Stored records

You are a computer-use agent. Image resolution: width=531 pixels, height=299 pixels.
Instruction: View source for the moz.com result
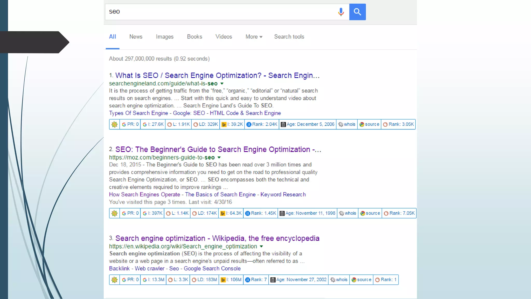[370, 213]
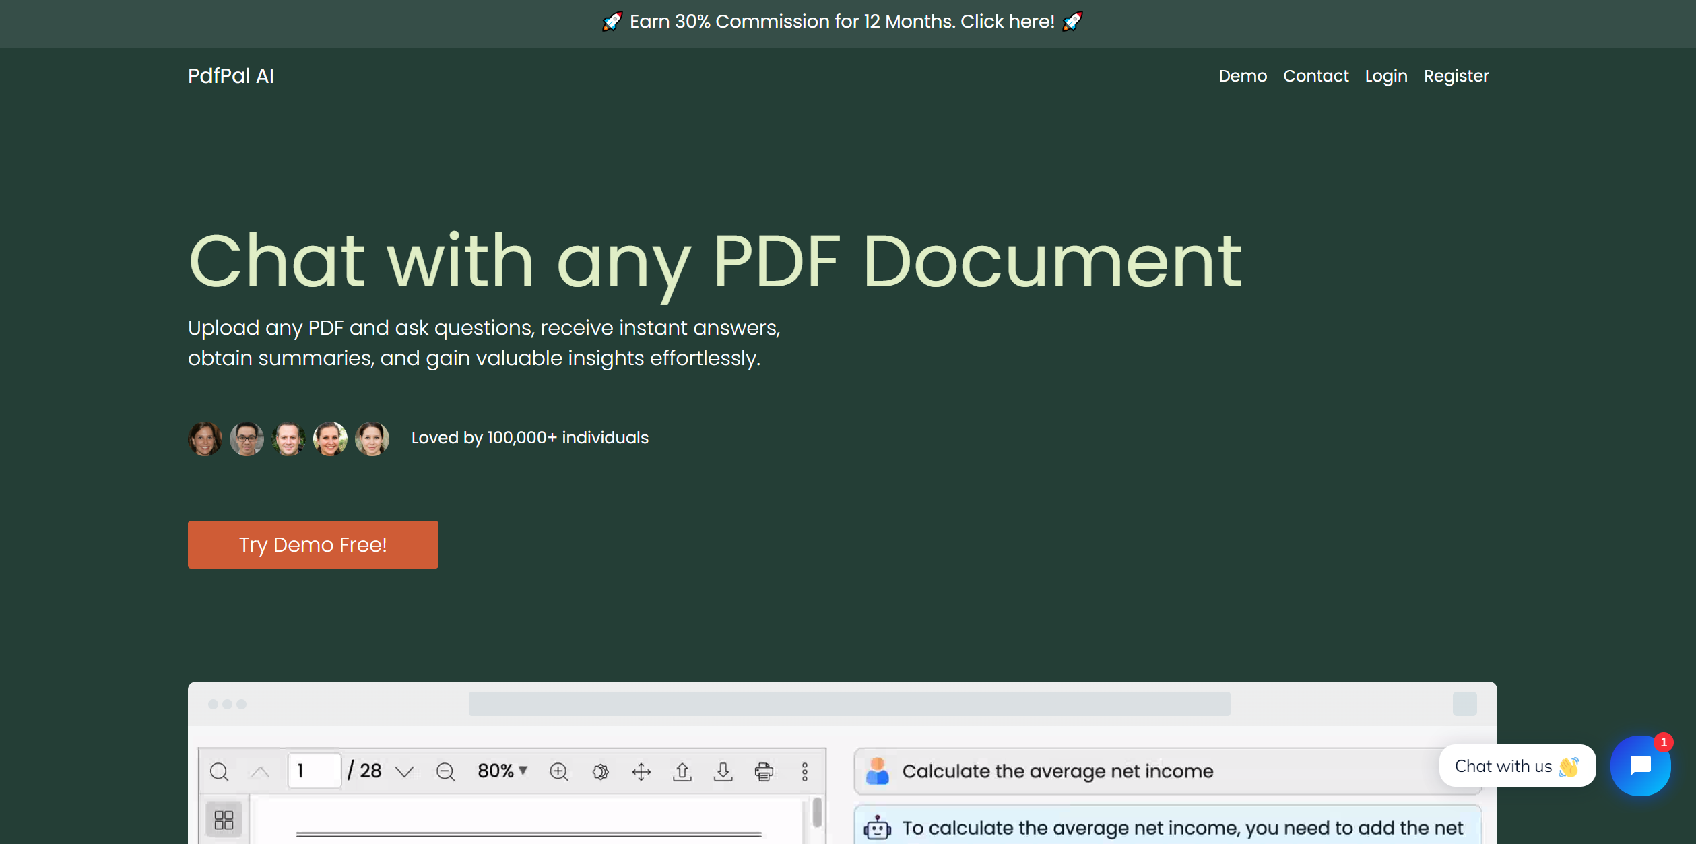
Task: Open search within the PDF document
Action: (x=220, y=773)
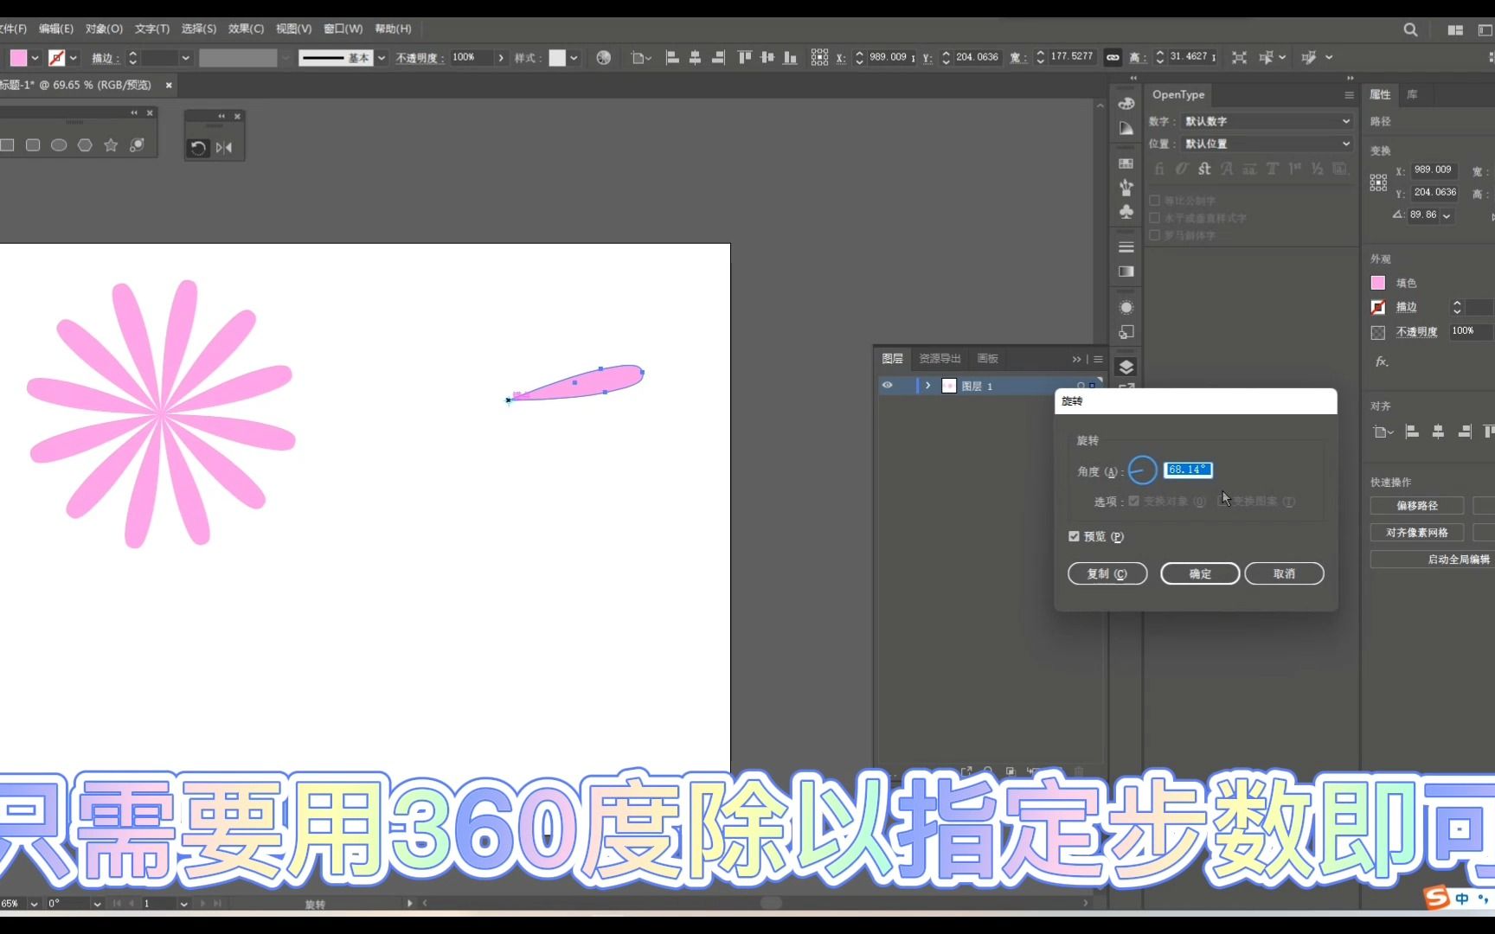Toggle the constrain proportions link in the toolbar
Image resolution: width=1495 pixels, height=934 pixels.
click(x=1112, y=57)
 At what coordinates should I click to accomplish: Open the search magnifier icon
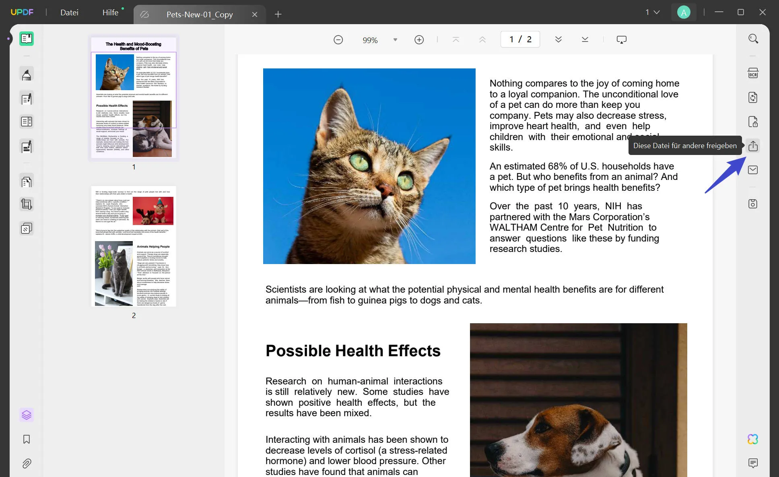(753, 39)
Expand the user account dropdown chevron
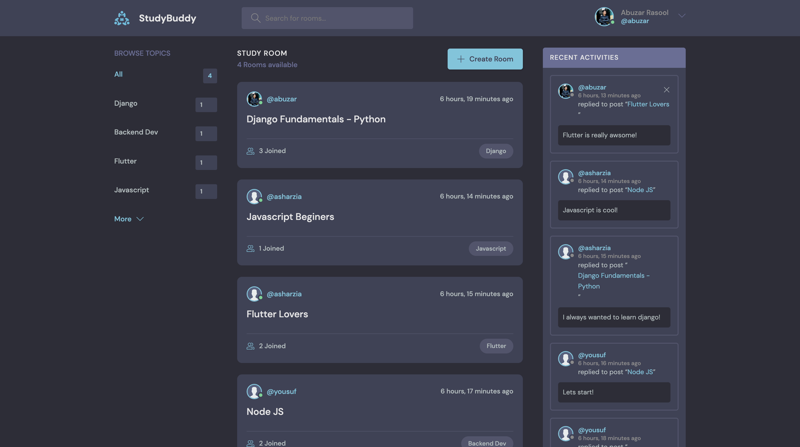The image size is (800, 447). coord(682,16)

WHAT YOU HAVE TO DO: For the entries above, return an exact copy that omits the images.

COMPLETED EXERCISE:
You are a computer-use agent. Image resolution: width=531 pixels, height=299 pixels.
Instruction: View source for the moz.com result
[370, 213]
Task: Open search within the PDF document
Action: (x=220, y=773)
Toggle the constrain proportions link in the toolbar
Image resolution: width=1495 pixels, height=934 pixels.
click(x=1112, y=57)
 At what coordinates should I click to accomplish: Open the search magnifier icon
(753, 39)
Expand the user account dropdown chevron
The image size is (800, 447). coord(682,16)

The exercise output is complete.